> [PROBLEM REQUIREMENTS] Repeat exactly the lines running from the first line of the data to the line containing "Given: Click the", both ends included, and nothing else; drop the pictures.

> [DATA]
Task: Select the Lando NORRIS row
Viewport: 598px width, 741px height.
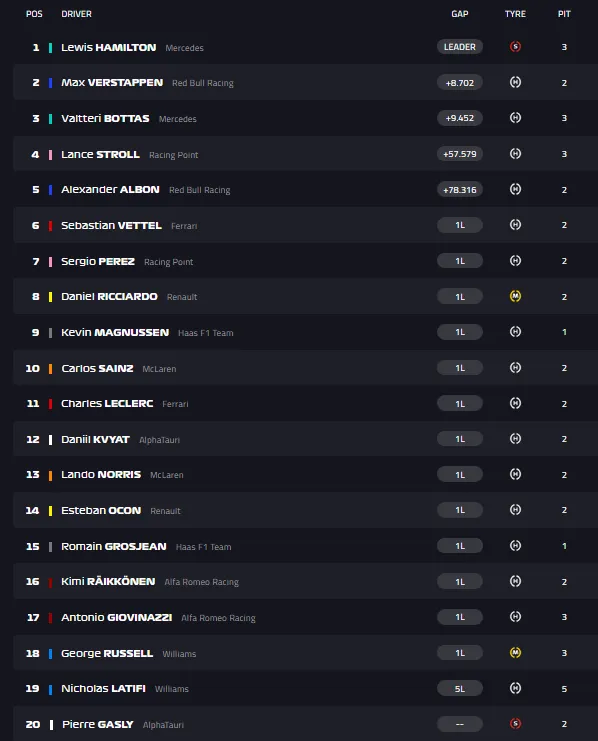Action: (305, 474)
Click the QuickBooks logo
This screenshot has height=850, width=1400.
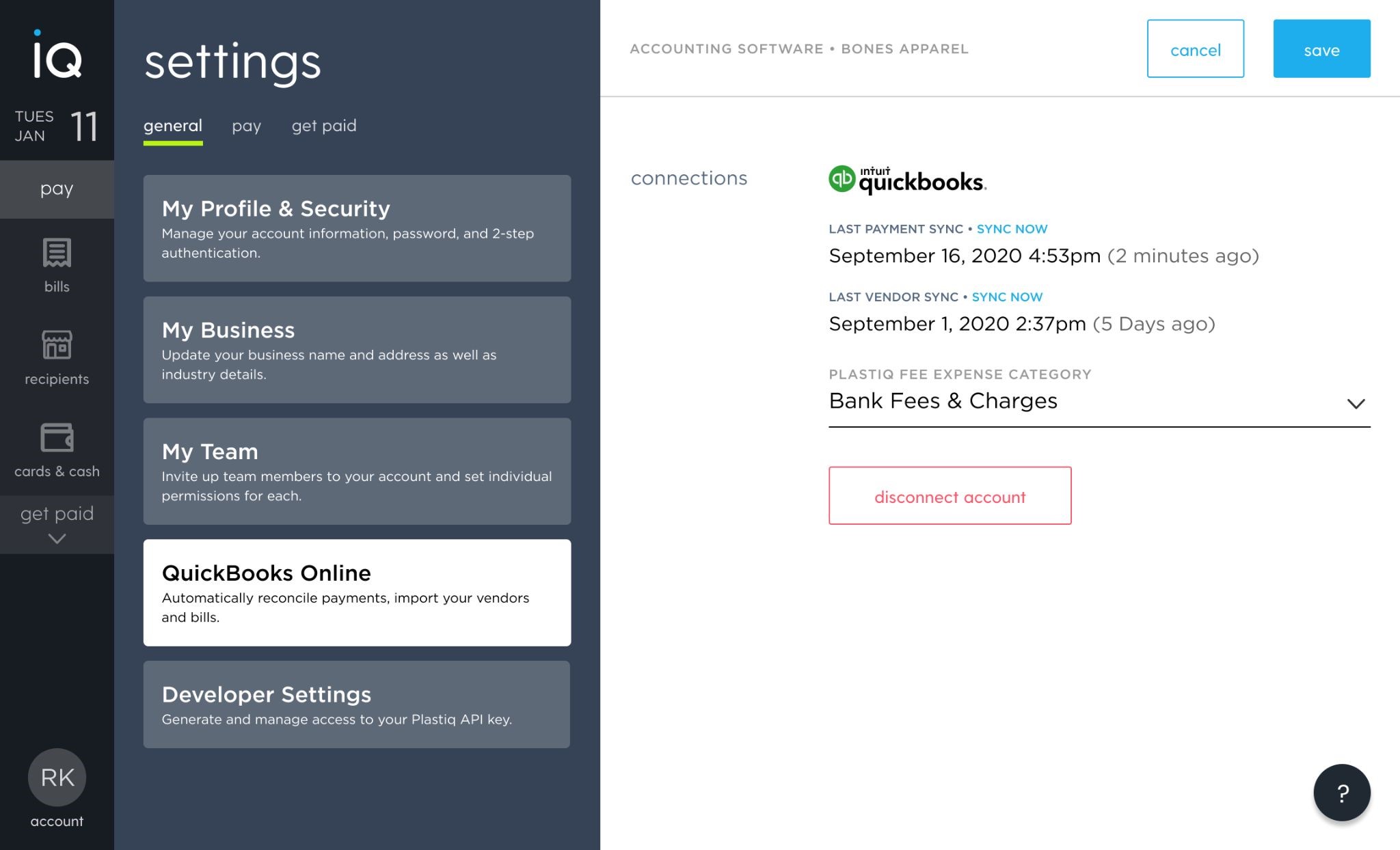coord(907,180)
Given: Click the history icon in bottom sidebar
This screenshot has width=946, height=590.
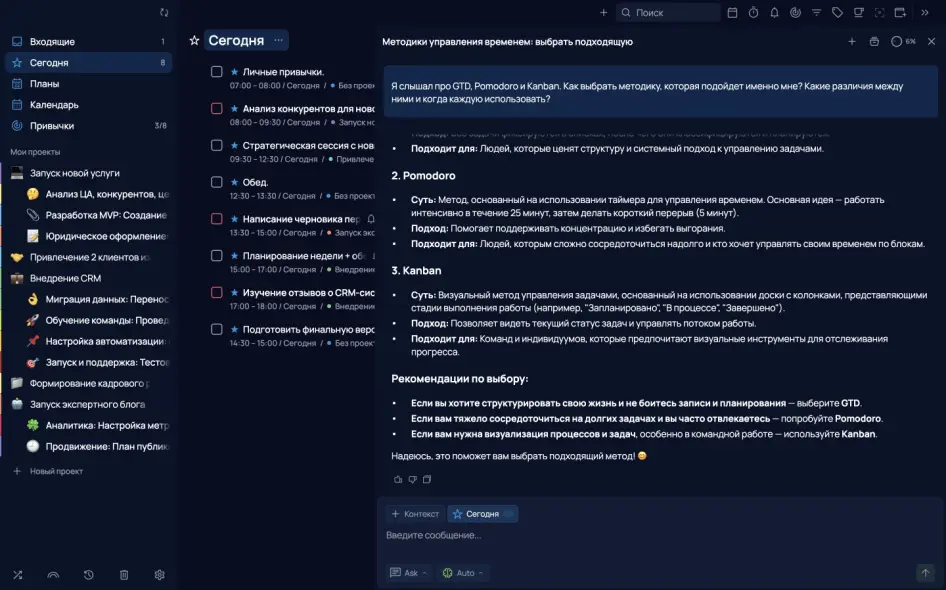Looking at the screenshot, I should (x=89, y=575).
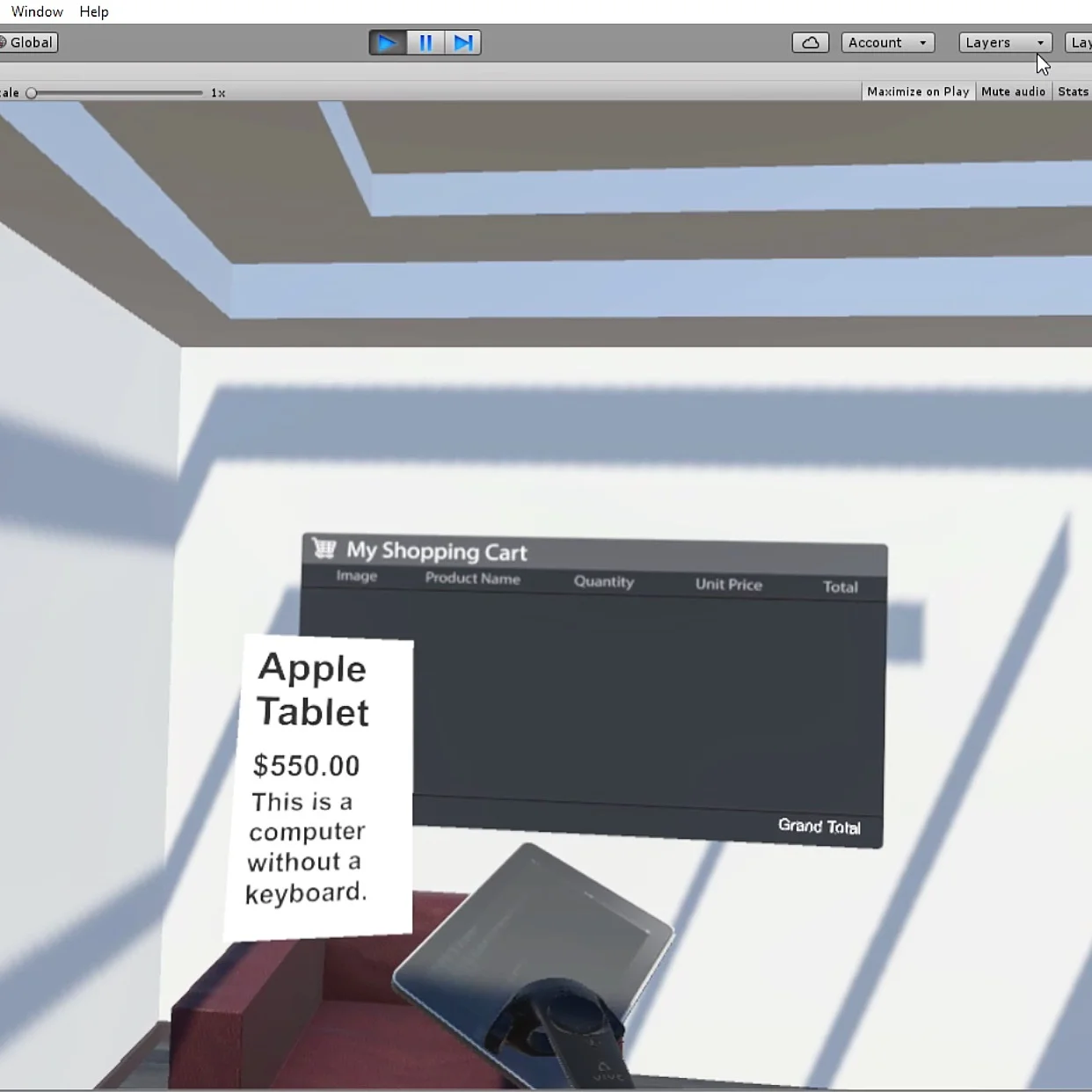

> [WRITTEN REPLY]
Task: Select the Lando NORRIS row
Viewport: 598px width, 741px height.
Action: (305, 474)
Click the QuickBooks logo
This screenshot has height=850, width=1400.
coord(907,180)
Given: Click the history icon in bottom sidebar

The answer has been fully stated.